___ ENTRIES SHOWN ___
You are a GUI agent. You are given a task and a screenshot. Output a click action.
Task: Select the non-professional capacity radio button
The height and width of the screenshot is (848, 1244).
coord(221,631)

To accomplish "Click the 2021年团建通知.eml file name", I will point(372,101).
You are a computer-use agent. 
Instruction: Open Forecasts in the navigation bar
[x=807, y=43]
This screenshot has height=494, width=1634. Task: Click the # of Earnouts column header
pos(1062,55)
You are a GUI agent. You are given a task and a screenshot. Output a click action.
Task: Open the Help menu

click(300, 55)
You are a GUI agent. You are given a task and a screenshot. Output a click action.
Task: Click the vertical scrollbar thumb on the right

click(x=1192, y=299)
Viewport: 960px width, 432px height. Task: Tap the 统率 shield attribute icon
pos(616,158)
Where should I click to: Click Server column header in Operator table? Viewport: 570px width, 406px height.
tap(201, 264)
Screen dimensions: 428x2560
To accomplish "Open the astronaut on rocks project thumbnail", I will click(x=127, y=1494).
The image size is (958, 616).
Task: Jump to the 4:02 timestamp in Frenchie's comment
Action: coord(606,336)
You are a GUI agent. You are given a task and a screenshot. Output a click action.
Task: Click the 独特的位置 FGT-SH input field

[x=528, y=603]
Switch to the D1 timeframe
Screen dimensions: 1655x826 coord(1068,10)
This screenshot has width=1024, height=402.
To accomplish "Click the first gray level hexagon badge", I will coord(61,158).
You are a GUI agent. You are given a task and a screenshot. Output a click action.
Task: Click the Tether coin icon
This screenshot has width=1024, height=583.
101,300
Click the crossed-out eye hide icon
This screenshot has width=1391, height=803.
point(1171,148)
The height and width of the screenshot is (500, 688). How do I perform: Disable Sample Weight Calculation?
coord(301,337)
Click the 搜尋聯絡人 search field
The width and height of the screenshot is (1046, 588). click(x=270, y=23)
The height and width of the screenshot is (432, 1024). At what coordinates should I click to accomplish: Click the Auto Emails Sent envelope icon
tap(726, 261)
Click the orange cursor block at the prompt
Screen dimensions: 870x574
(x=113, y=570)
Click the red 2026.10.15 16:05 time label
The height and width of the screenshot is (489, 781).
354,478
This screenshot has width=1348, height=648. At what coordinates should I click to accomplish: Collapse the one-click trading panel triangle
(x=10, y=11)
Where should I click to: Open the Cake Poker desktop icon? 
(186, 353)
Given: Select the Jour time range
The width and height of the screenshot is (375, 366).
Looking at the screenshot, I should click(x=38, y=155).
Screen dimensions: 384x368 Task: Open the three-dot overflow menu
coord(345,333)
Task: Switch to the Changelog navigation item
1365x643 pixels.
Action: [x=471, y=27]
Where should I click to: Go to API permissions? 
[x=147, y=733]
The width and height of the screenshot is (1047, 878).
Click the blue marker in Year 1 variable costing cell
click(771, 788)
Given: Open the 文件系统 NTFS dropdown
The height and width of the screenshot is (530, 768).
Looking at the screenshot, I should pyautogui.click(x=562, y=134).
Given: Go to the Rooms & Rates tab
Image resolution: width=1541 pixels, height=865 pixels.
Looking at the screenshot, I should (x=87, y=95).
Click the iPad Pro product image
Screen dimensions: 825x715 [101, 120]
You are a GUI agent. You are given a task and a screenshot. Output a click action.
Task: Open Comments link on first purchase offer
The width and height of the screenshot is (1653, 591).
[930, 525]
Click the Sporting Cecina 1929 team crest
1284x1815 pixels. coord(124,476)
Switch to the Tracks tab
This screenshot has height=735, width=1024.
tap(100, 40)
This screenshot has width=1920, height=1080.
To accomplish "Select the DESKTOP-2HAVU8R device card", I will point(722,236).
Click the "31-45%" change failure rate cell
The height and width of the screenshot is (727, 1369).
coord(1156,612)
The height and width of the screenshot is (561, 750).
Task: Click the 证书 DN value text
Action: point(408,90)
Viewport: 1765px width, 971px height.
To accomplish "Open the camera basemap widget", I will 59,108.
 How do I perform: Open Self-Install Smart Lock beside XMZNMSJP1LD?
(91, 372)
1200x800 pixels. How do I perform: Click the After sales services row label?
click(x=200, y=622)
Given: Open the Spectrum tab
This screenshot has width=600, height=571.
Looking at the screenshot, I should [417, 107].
___
WORK ITEM: Begin at the line above that has "The width and height of the screenshot is (1653, 591)." and stop after the line that has "Viewport: 1765px width, 971px height.", copying each line exactly and adding nothing else.

WRITTEN ANSWER:
The width and height of the screenshot is (1653, 591).
[930, 525]
Click the Sporting Cecina 1929 team crest
1284x1815 pixels. coord(124,476)
Switch to the Tracks tab
This screenshot has height=735, width=1024.
tap(100, 40)
This screenshot has width=1920, height=1080.
To accomplish "Select the DESKTOP-2HAVU8R device card", I will point(722,236).
Click the "31-45%" change failure rate cell
The height and width of the screenshot is (727, 1369).
coord(1156,612)
The height and width of the screenshot is (561, 750).
Task: Click the 证书 DN value text
Action: point(408,90)
Viewport: 1765px width, 971px height.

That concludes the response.